**Data shown**
[START]
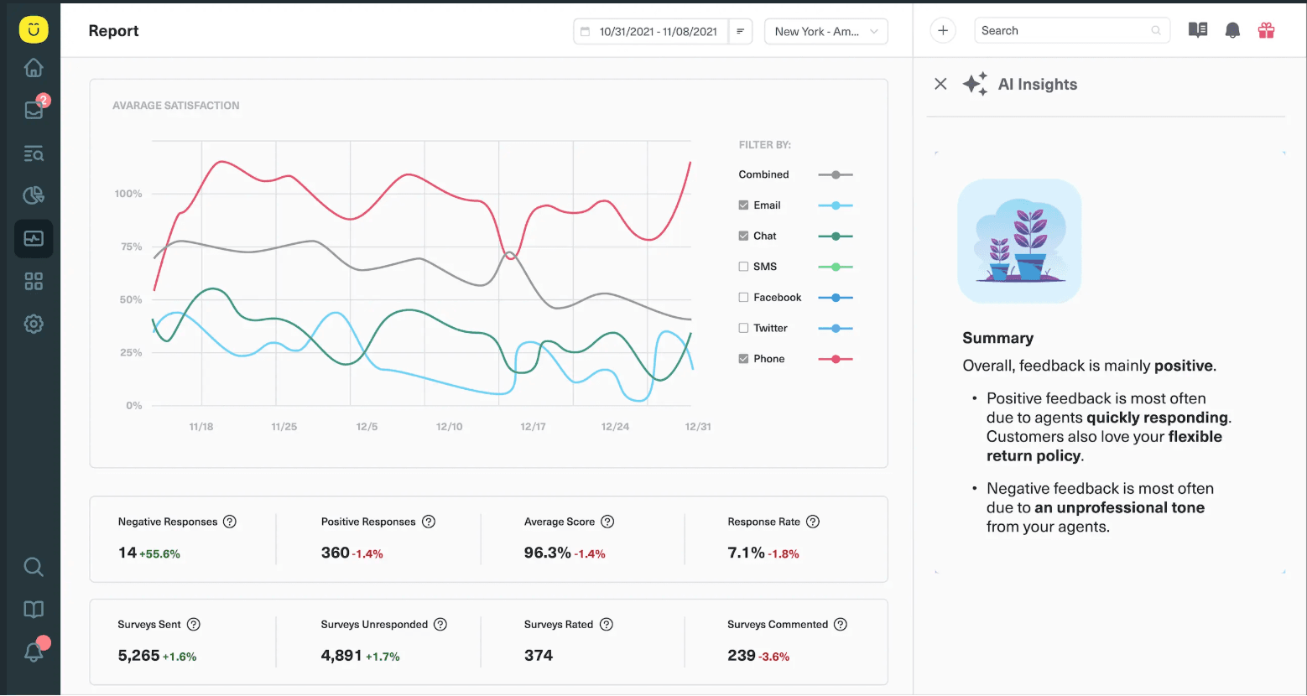Screen dimensions: 1307x696
Task: Check notifications via the bell icon
Action: 1232,30
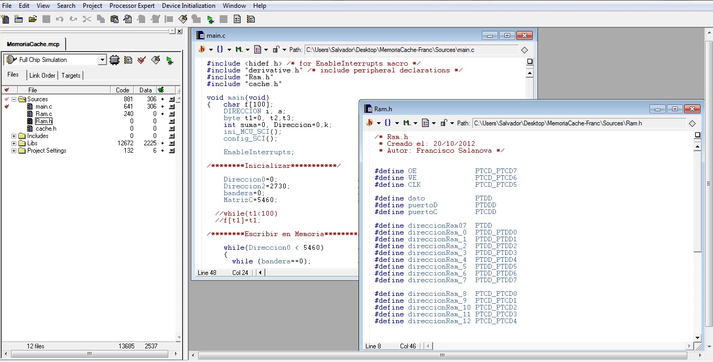Click the red checkmark Synchronize Modification Dates icon
Viewport: 713px width, 362px height.
[142, 60]
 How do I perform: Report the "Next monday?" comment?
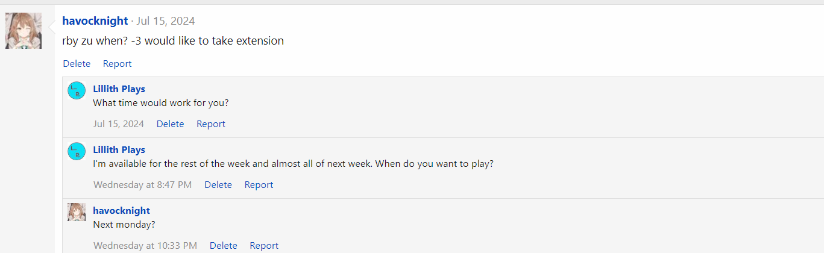click(264, 246)
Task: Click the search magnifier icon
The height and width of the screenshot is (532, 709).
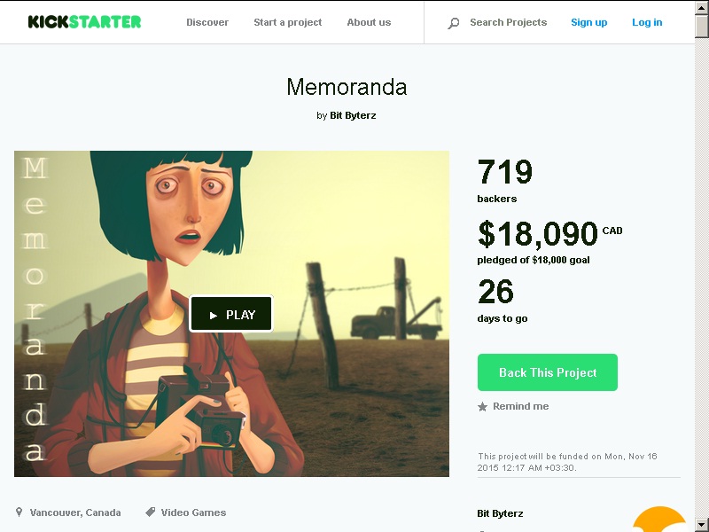Action: (x=453, y=23)
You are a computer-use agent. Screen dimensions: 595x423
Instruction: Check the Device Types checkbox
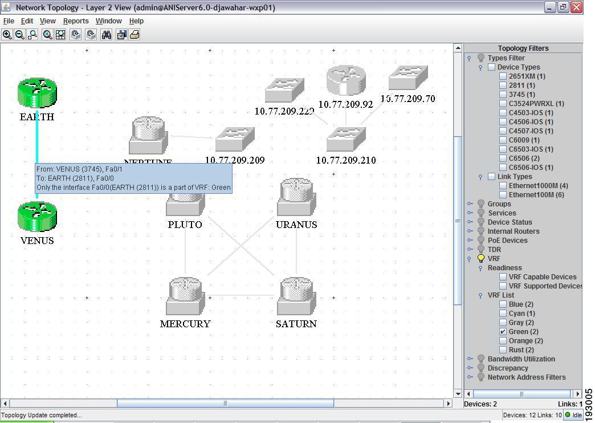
[END]
**What is required**
List every line of the records above as a numbered list, omitting blank lines and the pictures.

**Reply**
1. Screen dimensions: 1307x696
2. Task: Check notifications via the bell icon
3. Action: 1232,30
4. Click the red checkmark Synchronize Modification Dates icon
5. Viewport: 713px width, 362px height.
6. [142, 60]
7.  How do I perform: Report the "Next monday?" comment?
8. click(264, 246)
9. Task: Click the search magnifier icon
10. The height and width of the screenshot is (532, 709).
11. Action: (x=453, y=23)
12. You are a computer-use agent. Screen dimensions: 595x423
13. Instruction: Check the Device Types checkbox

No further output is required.